Florida blimp company owner sentenced to 5 1/2 years for stealing $8 million in COVID aid
Oh the humanity.
The owner of the world’s largest blimp company has been sentenced to 5 1/2 years in prison for stealing nearly $8 million in COVID-19 aid which prosecutors said he used to buy a private island and a luxury ski resort among other real estate investments
Patrick Parker Walsh, 42, of Williston, Fla., submitted dozens of fraudulent applications to government relief programs for his company, the Airsign Airship Group, which operates a fleet of 15 advertising blimps around the world, federal prosecutors in Florida said.
The applications, which sought more than $14 million in aid from the payroll protection program and in economic injury disaster loans, highly inflated the number of people who worked for Walsh’s company and claimed dormant subsidiaries were active businesses, prosecutors said.
In all, Walsh received $7.8 million in aid, investigators said.
But instead of using the money to save his business, prosecutors said Walsh funneled much of it into the purchase of high-priced real estate, including a private island in the Gulf of Mexico, a ski resort in Jackson Hole, Wyo., and to support a 78-acre farm he and his family owned in Florida.
“Patrick Walsh abused a program that was designed to ease suffering caused by the COVID-19 pandemic,” said FBI special agent Sherri Onks. “Instead of using millions of dollars in federal funds to help keep struggling businesses afloat and honest workers employed, he selfishly diverted it for his own personal gain.
Walsh pleaded guilty to bank fraud and wire fraud in August. In addition to his prison term, Walsh was ordered to pay back the $7.8 million.
An attorney for Walsh had no immediate comment. In court papers, his legal team argued that he had not been motivated by greed, but that he was genuinely trying to keep his business going in order to support his wife and 11 children and the families of his employees.
“Unlike many of the PPP fraud cases that have been prosecuted nationally, Mr.
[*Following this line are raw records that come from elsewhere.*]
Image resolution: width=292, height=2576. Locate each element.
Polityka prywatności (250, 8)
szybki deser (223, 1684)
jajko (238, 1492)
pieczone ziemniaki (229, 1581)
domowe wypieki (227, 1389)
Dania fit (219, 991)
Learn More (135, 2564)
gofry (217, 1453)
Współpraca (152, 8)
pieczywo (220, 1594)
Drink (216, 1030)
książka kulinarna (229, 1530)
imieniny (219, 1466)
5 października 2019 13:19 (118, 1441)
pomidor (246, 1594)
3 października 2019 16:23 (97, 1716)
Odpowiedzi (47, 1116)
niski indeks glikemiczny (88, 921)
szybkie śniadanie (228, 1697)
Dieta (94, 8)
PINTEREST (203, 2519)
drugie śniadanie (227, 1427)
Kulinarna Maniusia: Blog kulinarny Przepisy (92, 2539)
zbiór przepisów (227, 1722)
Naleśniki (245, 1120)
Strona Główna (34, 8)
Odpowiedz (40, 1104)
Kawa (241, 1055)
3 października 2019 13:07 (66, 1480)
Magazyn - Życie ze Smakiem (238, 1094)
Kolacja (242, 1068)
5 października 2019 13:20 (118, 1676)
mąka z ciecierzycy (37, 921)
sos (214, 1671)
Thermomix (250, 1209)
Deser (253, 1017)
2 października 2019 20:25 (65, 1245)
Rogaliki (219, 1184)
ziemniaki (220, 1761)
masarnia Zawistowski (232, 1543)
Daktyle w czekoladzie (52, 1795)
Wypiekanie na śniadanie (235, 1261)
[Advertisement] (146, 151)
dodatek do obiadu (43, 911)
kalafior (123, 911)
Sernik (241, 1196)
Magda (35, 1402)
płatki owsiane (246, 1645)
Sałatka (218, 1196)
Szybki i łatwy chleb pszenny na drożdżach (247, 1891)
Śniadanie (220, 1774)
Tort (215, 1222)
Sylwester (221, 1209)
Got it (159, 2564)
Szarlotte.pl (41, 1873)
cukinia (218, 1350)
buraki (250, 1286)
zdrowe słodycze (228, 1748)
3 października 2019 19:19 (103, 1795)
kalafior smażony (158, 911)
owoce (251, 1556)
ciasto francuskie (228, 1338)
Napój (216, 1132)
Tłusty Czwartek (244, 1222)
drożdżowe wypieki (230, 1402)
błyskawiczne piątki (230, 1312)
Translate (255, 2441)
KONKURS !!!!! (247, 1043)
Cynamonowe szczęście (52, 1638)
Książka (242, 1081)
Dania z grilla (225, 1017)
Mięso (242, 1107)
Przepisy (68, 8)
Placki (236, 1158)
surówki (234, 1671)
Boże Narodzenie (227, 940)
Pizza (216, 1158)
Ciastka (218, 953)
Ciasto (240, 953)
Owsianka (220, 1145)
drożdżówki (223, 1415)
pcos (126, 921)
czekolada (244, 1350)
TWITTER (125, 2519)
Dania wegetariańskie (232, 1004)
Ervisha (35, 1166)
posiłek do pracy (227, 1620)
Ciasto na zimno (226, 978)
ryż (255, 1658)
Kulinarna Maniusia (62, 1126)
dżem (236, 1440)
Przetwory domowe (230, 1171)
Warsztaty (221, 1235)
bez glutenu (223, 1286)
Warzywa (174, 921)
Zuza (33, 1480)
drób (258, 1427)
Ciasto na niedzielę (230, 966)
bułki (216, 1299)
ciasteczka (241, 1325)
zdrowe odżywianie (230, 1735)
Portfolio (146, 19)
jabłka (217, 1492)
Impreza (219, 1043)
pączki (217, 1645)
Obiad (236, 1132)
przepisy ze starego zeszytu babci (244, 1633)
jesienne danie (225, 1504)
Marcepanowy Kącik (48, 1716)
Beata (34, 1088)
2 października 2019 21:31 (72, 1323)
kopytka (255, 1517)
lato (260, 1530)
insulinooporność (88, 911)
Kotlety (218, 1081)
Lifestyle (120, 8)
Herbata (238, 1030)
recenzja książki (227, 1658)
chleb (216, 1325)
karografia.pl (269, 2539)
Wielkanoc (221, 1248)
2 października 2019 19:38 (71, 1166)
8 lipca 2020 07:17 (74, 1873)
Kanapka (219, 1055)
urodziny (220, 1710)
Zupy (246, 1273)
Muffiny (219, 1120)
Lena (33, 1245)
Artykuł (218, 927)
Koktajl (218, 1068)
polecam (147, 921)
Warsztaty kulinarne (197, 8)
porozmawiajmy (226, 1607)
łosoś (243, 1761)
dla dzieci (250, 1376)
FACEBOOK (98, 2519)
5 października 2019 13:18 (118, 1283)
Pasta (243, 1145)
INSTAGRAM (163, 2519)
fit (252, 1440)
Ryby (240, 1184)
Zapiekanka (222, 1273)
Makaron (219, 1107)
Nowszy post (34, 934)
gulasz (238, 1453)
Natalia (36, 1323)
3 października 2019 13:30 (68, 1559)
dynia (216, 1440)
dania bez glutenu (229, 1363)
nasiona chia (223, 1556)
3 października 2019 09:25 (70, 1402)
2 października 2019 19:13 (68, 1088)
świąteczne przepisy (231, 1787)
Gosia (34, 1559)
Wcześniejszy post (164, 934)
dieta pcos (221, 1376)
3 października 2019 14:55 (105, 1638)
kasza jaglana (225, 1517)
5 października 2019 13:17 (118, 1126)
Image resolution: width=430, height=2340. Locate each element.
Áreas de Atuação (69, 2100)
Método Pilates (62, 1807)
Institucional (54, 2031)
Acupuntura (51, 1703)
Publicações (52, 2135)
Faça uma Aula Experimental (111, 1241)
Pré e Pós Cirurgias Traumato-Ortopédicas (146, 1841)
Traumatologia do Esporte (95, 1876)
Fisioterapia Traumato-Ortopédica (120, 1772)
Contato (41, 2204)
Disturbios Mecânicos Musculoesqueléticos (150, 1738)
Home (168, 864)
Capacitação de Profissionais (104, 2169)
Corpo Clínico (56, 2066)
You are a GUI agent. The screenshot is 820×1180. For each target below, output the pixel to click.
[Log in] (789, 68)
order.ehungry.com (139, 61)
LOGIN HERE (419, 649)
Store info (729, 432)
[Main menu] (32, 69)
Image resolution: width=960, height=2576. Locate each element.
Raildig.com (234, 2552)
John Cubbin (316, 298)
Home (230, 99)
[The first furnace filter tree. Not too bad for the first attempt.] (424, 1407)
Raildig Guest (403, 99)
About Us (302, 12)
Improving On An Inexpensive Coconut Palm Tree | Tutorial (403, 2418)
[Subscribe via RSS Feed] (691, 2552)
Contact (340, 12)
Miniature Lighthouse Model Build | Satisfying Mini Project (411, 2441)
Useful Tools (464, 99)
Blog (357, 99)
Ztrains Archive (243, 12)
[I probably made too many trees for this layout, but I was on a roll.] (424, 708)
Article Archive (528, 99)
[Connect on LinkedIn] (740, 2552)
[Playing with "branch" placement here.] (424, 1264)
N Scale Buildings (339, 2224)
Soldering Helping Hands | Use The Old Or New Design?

Walsh had actual, viable businesses with employees. While he took advantage of a program and obtained loan proceeds beyond what his companies qualified for, Mr. Walsh did not use the loan proceeds to go on lavish trips or to buy expensive cars, boats, or jewelry. Mr. Walsh paid his employees, and he used the majority of the proceeds to keep his businesses afloat and to keep his staff employed,” his lawyers wrote in a court filing.
Walsh was the founder of Airsign Airship Group, according to his LinkedIn page. He had managed to put the company together in 2017 through the acquisition of several other blimp companies, but had relied upon high-interest loans to do it, his lawyers said. While the company did numerous advertising campaigns for major corporate clients, like Discovery Channel’s Shark Week, Carnival Cruise Lines and Outback Steakhouse, almost all of its bookings dried up at the beginning of the pandemic.
“Unfortunately, Mr. Walsh viewed the loans as inexpensive capital to replace his high-interest debt and became aggressive in his loan applications, seeking funds over and above which his companies were entitled. To obtain the loans, Mr. Walsh made poor choices, including fabricating documents when necessary to obtain the loans,” his lawyers admitted.
In court papers, Walsh pleaded for leniency, pointing to his deep Christian faith and long-running missionary work in Central America.
But the federal judge in the case, Allen C. Winsor, said the details of the case were too hard to ignore.
“There is too much fraud out there, particularly with PPP,” Winsor said, according to the Gainesville Sun. “There is a greater need to deter white-collar crime.”
Walsh accepted his fate, telling the court: “I tell my children that it’s in the moments when no one is watching that you can measure a man’s character. Unfortunately for me, when I was in that situation, I failed.”